AIM OF THE EXERCISE:
Give every line below again, exactly.

*** Opening of RECORDS FOR THIS EXERCISE ***

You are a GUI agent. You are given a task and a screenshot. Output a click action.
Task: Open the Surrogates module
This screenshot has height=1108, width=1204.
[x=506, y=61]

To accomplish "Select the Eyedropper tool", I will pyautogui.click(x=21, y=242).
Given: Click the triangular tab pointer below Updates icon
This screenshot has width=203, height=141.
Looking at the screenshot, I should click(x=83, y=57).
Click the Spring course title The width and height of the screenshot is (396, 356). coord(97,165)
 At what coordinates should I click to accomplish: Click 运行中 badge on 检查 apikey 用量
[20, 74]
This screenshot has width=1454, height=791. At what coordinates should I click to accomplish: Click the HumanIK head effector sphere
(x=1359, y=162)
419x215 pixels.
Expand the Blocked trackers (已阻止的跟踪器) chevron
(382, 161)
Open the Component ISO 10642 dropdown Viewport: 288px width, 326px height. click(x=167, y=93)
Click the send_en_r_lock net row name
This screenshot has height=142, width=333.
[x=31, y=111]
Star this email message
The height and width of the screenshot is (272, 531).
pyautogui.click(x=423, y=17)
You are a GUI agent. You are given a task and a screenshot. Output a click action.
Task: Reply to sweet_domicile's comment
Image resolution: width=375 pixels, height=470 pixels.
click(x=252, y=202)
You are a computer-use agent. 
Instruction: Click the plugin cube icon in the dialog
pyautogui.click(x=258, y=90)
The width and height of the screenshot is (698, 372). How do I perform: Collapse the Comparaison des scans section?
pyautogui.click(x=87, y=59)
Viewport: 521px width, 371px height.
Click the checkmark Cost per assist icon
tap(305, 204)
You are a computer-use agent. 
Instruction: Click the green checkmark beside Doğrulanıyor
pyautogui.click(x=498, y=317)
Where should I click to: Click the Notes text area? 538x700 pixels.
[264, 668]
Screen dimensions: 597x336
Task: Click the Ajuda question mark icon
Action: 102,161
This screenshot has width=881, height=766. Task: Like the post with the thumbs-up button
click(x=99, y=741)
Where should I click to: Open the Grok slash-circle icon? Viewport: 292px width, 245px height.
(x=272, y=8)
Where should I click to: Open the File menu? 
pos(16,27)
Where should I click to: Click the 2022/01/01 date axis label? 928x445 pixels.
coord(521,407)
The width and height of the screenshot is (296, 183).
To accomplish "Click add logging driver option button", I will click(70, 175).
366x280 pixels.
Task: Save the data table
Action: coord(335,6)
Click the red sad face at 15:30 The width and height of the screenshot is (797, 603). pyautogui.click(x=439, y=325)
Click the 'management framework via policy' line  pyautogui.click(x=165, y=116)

*** Close of RECORDS FOR THIS EXERCISE ***

REPLY:
You are a GUI agent. You are given a task and a screenshot. Output a click action.
Task: Open the Surrogates module
This screenshot has height=1108, width=1204.
[x=506, y=61]

To accomplish "Select the Eyedropper tool", I will pyautogui.click(x=21, y=242).
Given: Click the triangular tab pointer below Updates icon
This screenshot has width=203, height=141.
Looking at the screenshot, I should click(x=83, y=57).
Click the Spring course title The width and height of the screenshot is (396, 356). coord(97,165)
 At what coordinates should I click to accomplish: Click 运行中 badge on 检查 apikey 用量
[20, 74]
This screenshot has width=1454, height=791. At what coordinates should I click to accomplish: Click the HumanIK head effector sphere
(x=1359, y=162)
419x215 pixels.
Expand the Blocked trackers (已阻止的跟踪器) chevron
(382, 161)
Open the Component ISO 10642 dropdown Viewport: 288px width, 326px height. click(x=167, y=93)
Click the send_en_r_lock net row name
This screenshot has height=142, width=333.
[x=31, y=111]
Star this email message
The height and width of the screenshot is (272, 531).
pyautogui.click(x=423, y=17)
You are a GUI agent. You are given a task and a screenshot. Output a click action.
Task: Reply to sweet_domicile's comment
Image resolution: width=375 pixels, height=470 pixels.
click(x=252, y=202)
You are a computer-use agent. 
Instruction: Click the plugin cube icon in the dialog
pyautogui.click(x=258, y=90)
The width and height of the screenshot is (698, 372). How do I perform: Collapse the Comparaison des scans section?
pyautogui.click(x=87, y=59)
Viewport: 521px width, 371px height.
Click the checkmark Cost per assist icon
tap(305, 204)
You are a computer-use agent. 
Instruction: Click the green checkmark beside Doğrulanıyor
pyautogui.click(x=498, y=317)
Where should I click to: Click the Notes text area? 538x700 pixels.
[264, 668]
Screen dimensions: 597x336
Task: Click the Ajuda question mark icon
Action: 102,161
This screenshot has width=881, height=766. Task: Like the post with the thumbs-up button
click(x=99, y=741)
Where should I click to: Open the Grok slash-circle icon? Viewport: 292px width, 245px height.
(x=272, y=8)
Where should I click to: Open the File menu? 
pos(16,27)
Where should I click to: Click the 2022/01/01 date axis label? 928x445 pixels.
coord(521,407)
The width and height of the screenshot is (296, 183).
To accomplish "Click add logging driver option button", I will click(70, 175).
366x280 pixels.
Task: Save the data table
Action: coord(335,6)
Click the red sad face at 15:30 The width and height of the screenshot is (797, 603). pyautogui.click(x=439, y=325)
Click the 'management framework via policy' line  pyautogui.click(x=165, y=116)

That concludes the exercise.